A blue handicapped sign hangs from the white door –I had mistaken it for a bathroom earlier. I’m still not convinced this isn’t a trap.

I knock.

A pleasant-looking follow opens the door –well-fed, well-groomed, attired in the affluent threads of America’s immigrant classes- and reveals a tiny room, heavily air-conditioned, humming with several computers, and a whole wall of screens.

'The Control Room does exist!' I think to myself. 'I knew it!'

“Hi…” I say, suppressing a giggle. “My ticket doesn’t work.”

“Sorry about that… lemme see it.” A soft accent, not the stomped-on consonants of the uneducated.

He looks at some extremely small print on the front of the ticket, numbers hidden in the design. “It’s twelve dollars.”

A forlorn car honks in the distance, perhaps three floors up.

“Excuse me?”

‘Twelv… unless you went to the movies. Then it’s five”

Ok, that’s more like it. I show him my torn movie tickets with relief, as I fish in my man-purse for a five dollar bill.

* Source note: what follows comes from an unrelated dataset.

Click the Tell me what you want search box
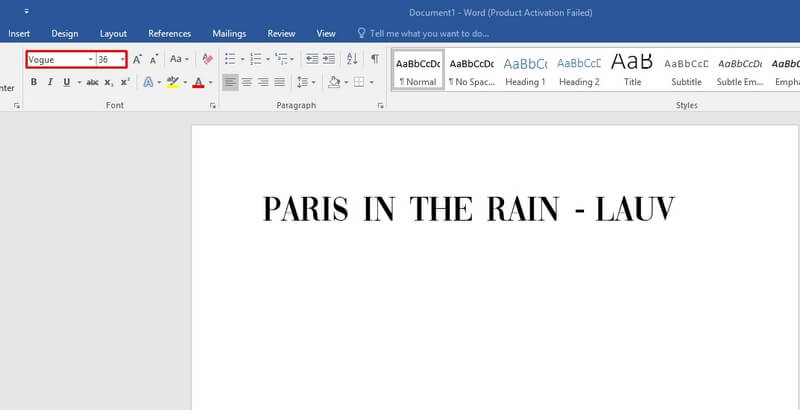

“Lemme just scan this…’ he says as he holds the parking ticket in front of a red laser. “Oh… I’m afraid it’s going to be twelve dollars after all.”

More honking, now closer.

“Come again?”

“You have been here four hours and eight minutes. After four hours, the movie discount doesn’t count anymore.”

All of a sudden, I notice the sleeves of his white undershirt protruding from beneath his ironed shirt. Careless. Messy.

“But it took me more than eight minutes to figure out why the ticket didn’t work, and come here so you could you fix it.”

“I’m sorry, it’s twelve dollars.”

Oh, how I fucking hate you, Juan Valdez.

Turns out it is a trap after all.

--------------

Anyone who’s not convinced that chaos rules the universe, and that humanity’s feeble attempts to resist it are weak prayers against a raging hurricane has never dealt with computers. Or machines of any kind.

(Those people are not alive, anywhere in the world, as of July 1st, 2006.)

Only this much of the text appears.